Il Tfr come strumento per salvare le pensioni
La proposta prevede che il Tfr Inps non venga più trasferito ai fondi integrativi, ma resti nelle casse pubbliche. L’idea, sostenuta da figure di governo come il sottosegretario Claudio Durigon, è di utilizzare questi fondi per finanziare uscite anticipate dal lavoro o integrare la pensione. Senza aumentare la pressione fiscale, il Tfr diventerebbe così una sorta di garanzia per una pensione più stabile.

Questa misura risponde a un’urgenza demografica: entro il 2050, oltre un terzo della popolazione italiana avrà più di 65 anni. Il rapporto tra lavoratori attivi e pensionati è in continuo peggioramento, e trattenere il Trattamento di fine rapporto potrebbe diventare una delle poche soluzioni praticabili per evitare un collasso del sistema.
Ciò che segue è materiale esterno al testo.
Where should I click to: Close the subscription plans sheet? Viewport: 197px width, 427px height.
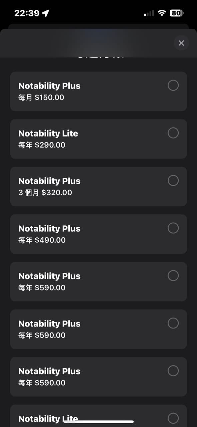(181, 43)
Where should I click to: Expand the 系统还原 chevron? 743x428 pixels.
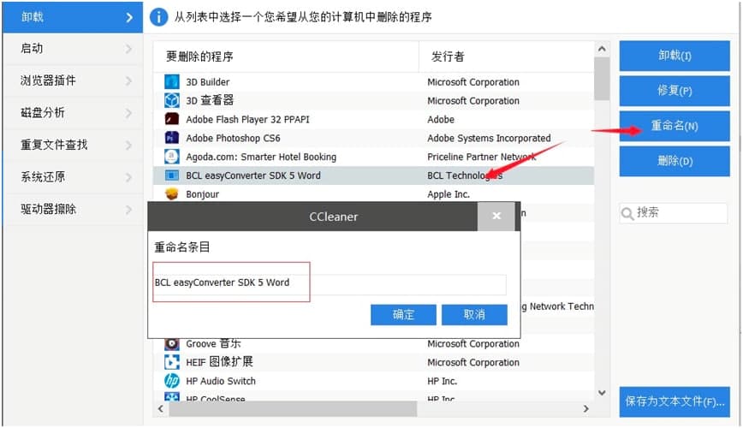coord(128,177)
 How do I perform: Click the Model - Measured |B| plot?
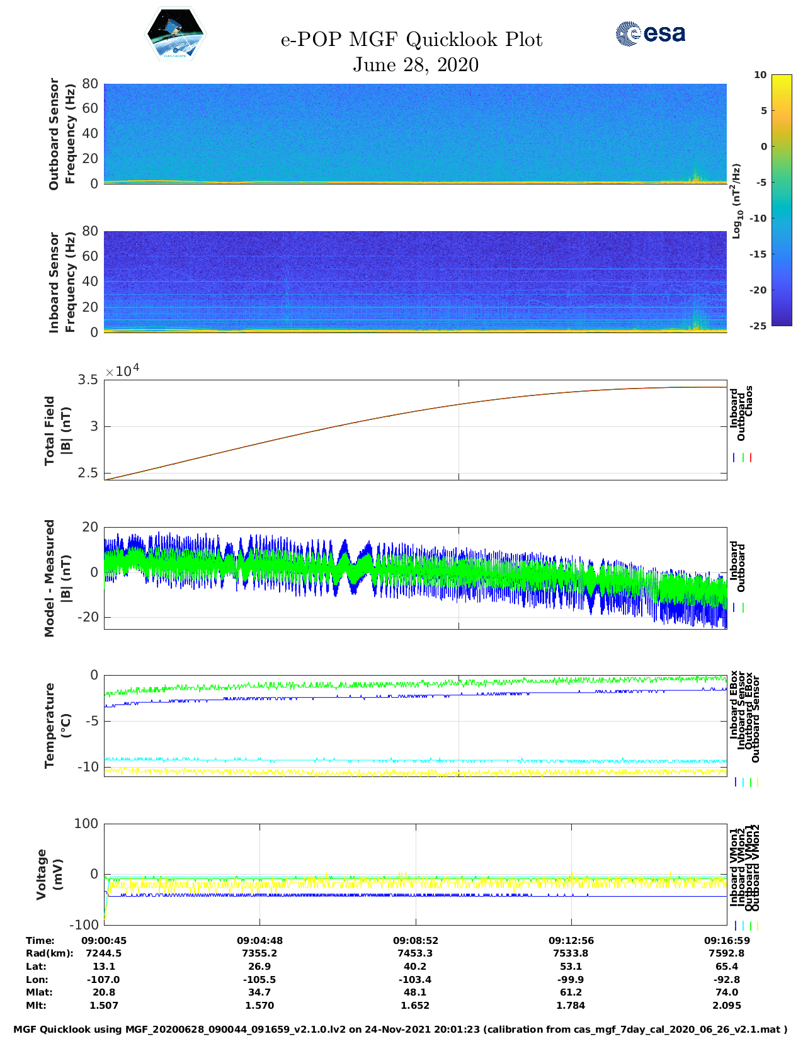click(415, 577)
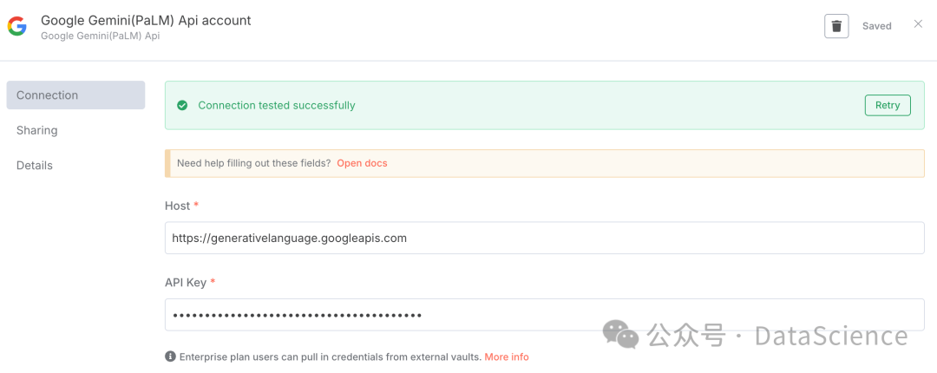Image resolution: width=937 pixels, height=373 pixels.
Task: Click the Google logo icon
Action: point(16,26)
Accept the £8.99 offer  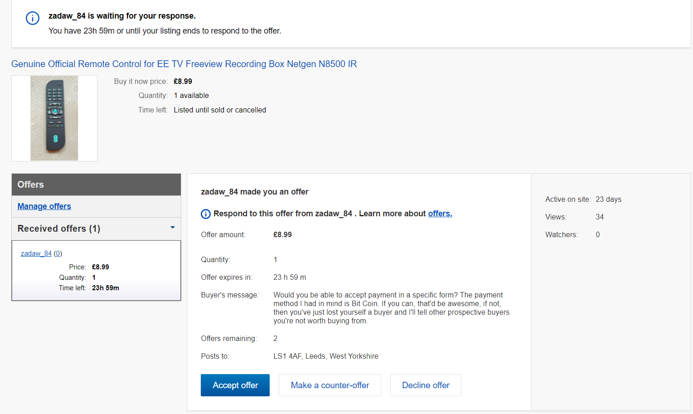pyautogui.click(x=235, y=385)
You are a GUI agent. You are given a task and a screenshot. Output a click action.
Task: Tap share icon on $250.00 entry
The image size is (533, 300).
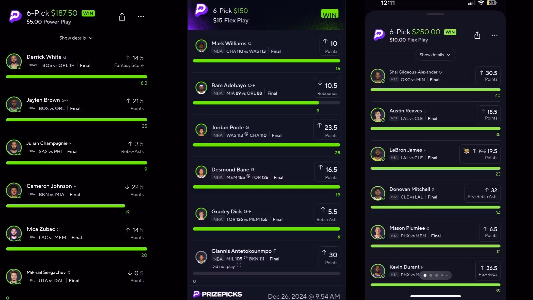(477, 35)
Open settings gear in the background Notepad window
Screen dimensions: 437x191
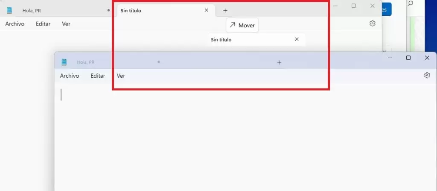tap(372, 24)
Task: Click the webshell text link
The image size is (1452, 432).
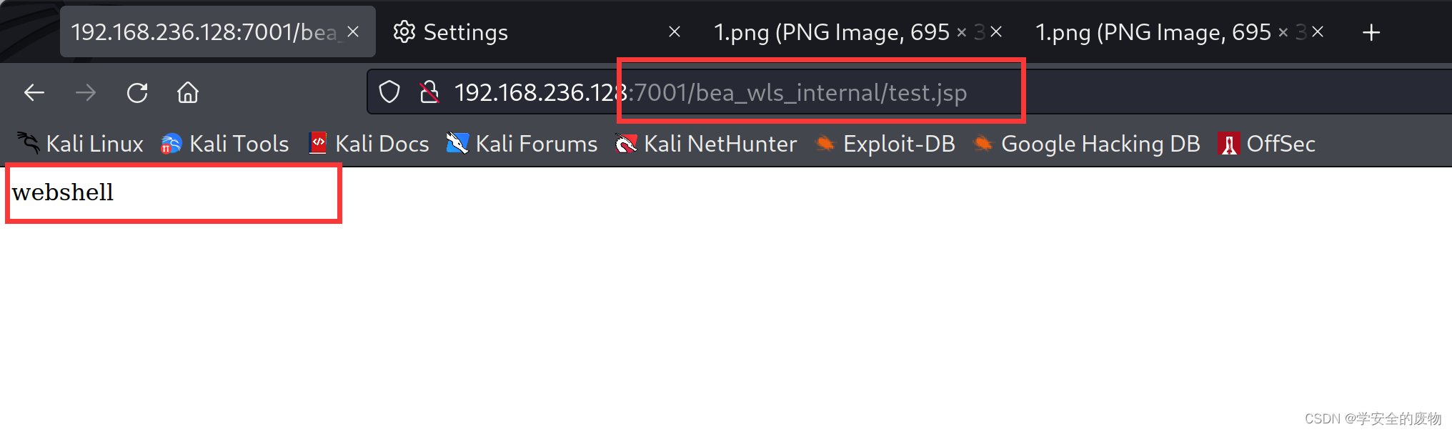Action: tap(63, 192)
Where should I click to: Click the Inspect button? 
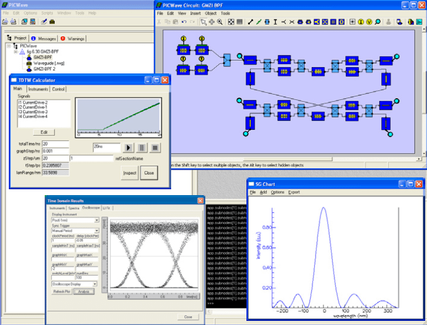(129, 173)
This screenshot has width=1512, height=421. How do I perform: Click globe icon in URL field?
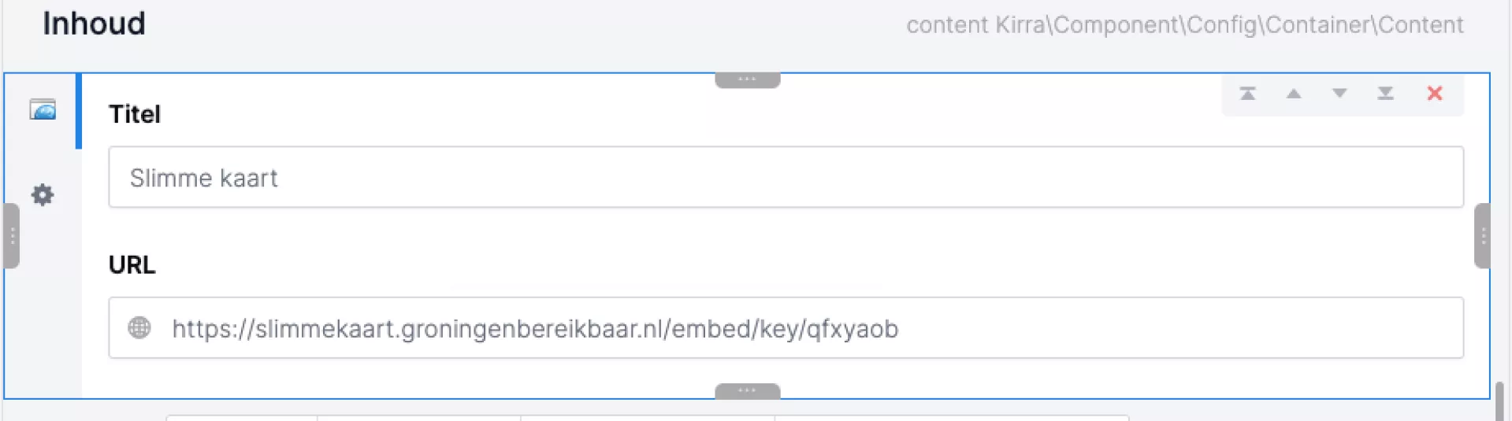pos(139,327)
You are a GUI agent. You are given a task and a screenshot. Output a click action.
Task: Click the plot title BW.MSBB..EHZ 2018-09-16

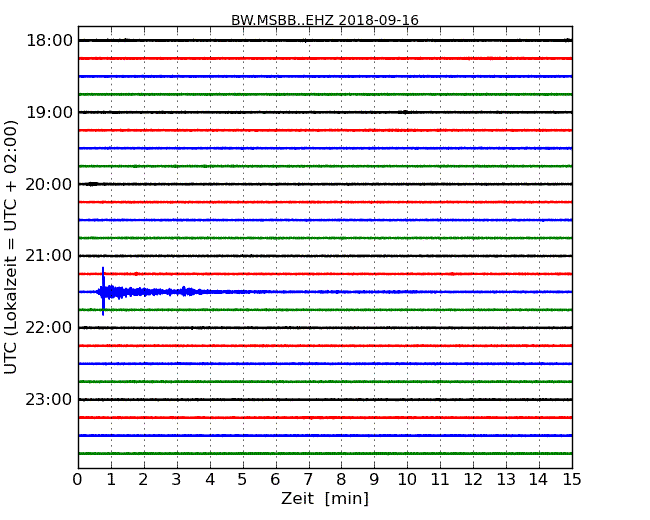(x=325, y=20)
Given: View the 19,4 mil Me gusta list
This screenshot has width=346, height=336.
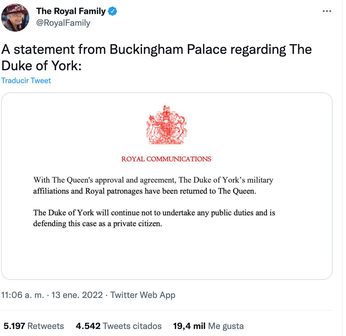Looking at the screenshot, I should 208,326.
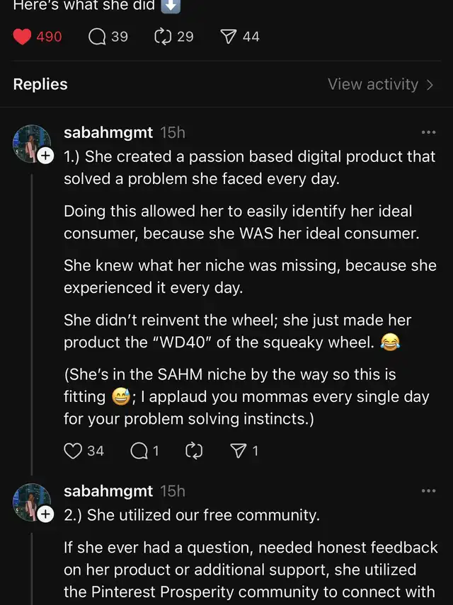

Ma c’è un prezzo. I lavoratori non potrebbero più richiedere anticipi del Tfr per necessità personali. Diventerebbe un capitale bloccato fino alla pensione. Questo cambio di funzione trasforma quello che oggi è un salvagente in una riserva obbligata, limitando la libertà individuale di gestione del proprio denaro.
Dubbi, giovani e silenzio-assenso: i nodi della riforma
La misura, che potrebbe entrare nella Legge di bilancio 2026, ha un impatto particolare sulle nuove generazioni. I giovani partecipano poco alla previdenza integrativa e, per incentivarli, si pensa a reintrodurre il silenzio-assenso: chi non sceglie esplicitamente dove destinare il Tfr, lo vedrà automaticamente versato in un fondo pensione. Una mossa per aumentare l’adesione, ma che solleva interrogativi sulla libertà di scelta.
Restano poi i rischi legati alla fiducia nel sistema pubblico. Se il Tfr all’Inps non generasse rendimenti adeguati o venisse erogato con ritardi, l’effetto sarebbe una perdita di controllo da parte del lavoratore sul proprio risparmio.